Why is pizza similar to podcasts?

Published on 30 April 2021 at 12:28

As an introductory blog, we explore how your next podcast should be as delicious as your favourite pizza!

We think that podcasts with episodes, which are on average thirty minutes long, tend to be successful in the long run. Now, this may be a controversial statement, as the likes of Joe Rogan have podcast episodes, which last up to an hour or even more, but let us explain.

Imagine you buy the biggest pizza (for example, a twenty-inch pizza), from Pizza Hut. It is topped with all of your favourite toppings and you know that eating it will be a pleasurable experience!

Let us assume that you are fortunate enough to have them deliver this pizza once every two days. You, as a consumer, will eventually be bored and will probably feel physically sick, from regularly eating a huge pizza, despite you enjoying the pizza at the beginning.

Let's look at it from another angle. Rather than offering a twenty-inch, stuffed-crust pizza every two days, Pizza Hut offers you a slice of that same pizza, which is easy to eat and digest, every week. The time frame is wider, meaning you have more time to look forward to the pizza arriving and because it's enough for you to digest, it's just as enjoyable as it was the first time.

We think it is the same with podcasts. How can anyone expect listeners to enjoy a three-hour episode about history, for example? Of course, there are people who like history podcasts, but we highly doubt that they will consistently listen to a podcast episode lasting for three hours, let alone download such an episode.

We also think that when you edit a podcast episode, you should imagine that the listener has a very short attention span. If you are able to create an episode, which is five minutes, but the episode is captivating, alluring, and it keeps the listener hooked and anticipating the next episode, is that really bad? We think that it is better for a listener to want more content, than to get bored and therefore not listen anymore, or even worse, refuse to download the episode. Also bear in mind, the most popular podcasts have the most downloads, and of course, it is easier to download shorter episodes than longer ones, therefore if your podcast episodes are easy to download, you have a better chance of success with your podcast.

Let's look at The Eric Andre Show, for example. The show involves Eric Andre pulling pranks on naive celebrities and the public, as well as him being silly in and around the set. The episodes are no more than fifteen minutes and even better, on YouTube, the clips tend to only be two minutes long. This is clever editing, because the producers know that an hour-long programme, for example, would not work for the show, because it stops being funny if the episodes are too long because the jokes are likely to become repetitive and boring. No one wants to see someone goofing around and pulling pranks for an hour, even worse three! It will become boring, predictable, and annoying.

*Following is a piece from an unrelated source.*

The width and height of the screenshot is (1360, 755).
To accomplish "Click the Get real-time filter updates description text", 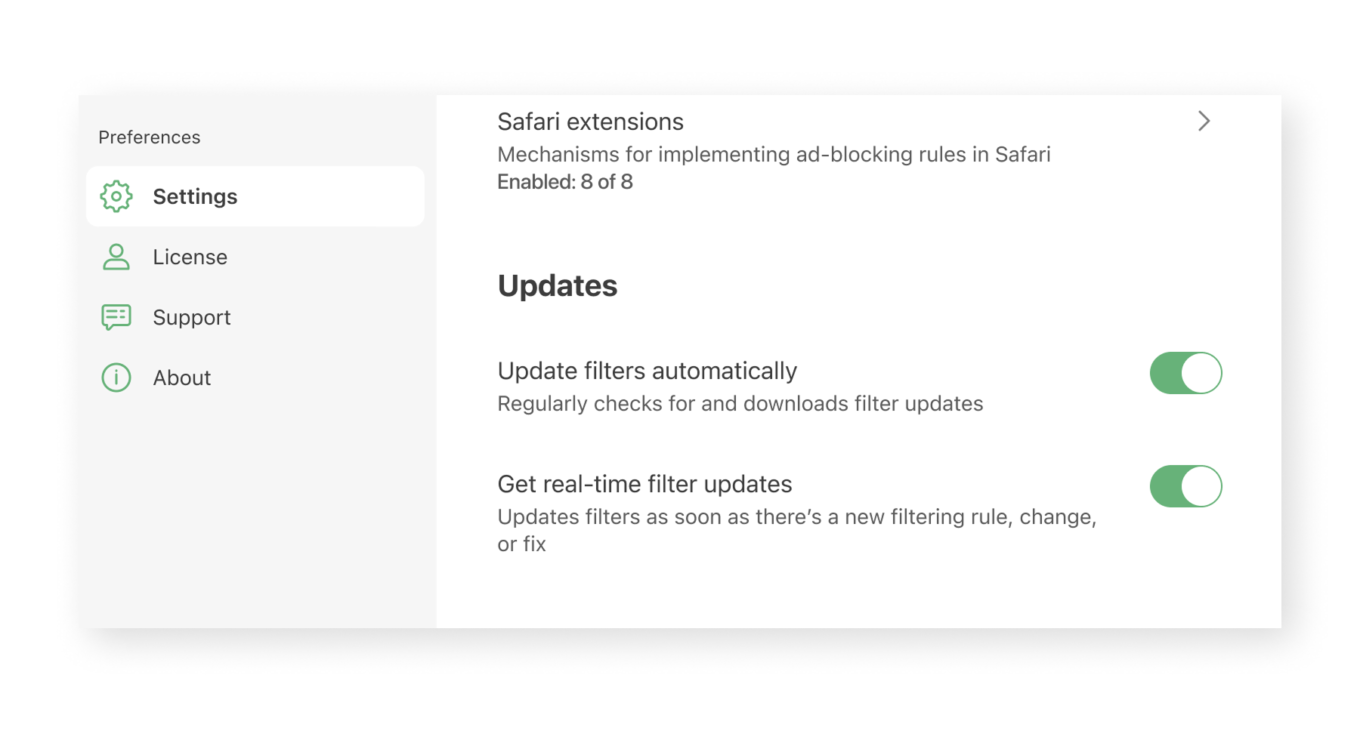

In conclusion, unless you are Joe Rogan or Beyonce, chances are that you will not be able to pull off a podcast, which contains episodes which last for more than one hour.  If you, however, take the time to edit content into smaller episodes, you are likely to have a successful podcast. Why? If you have a good amount of content, which you segment into smaller episodes, you can upload this content on a regular, consistent basis, and because the episodes are shorter, it will be easier for the listener to digest. Also, there is less pressure, to create more and more content, for continuity's sake.  Also, if you know each episode is edited to the highest standard, then you have the makings of a successful podcast.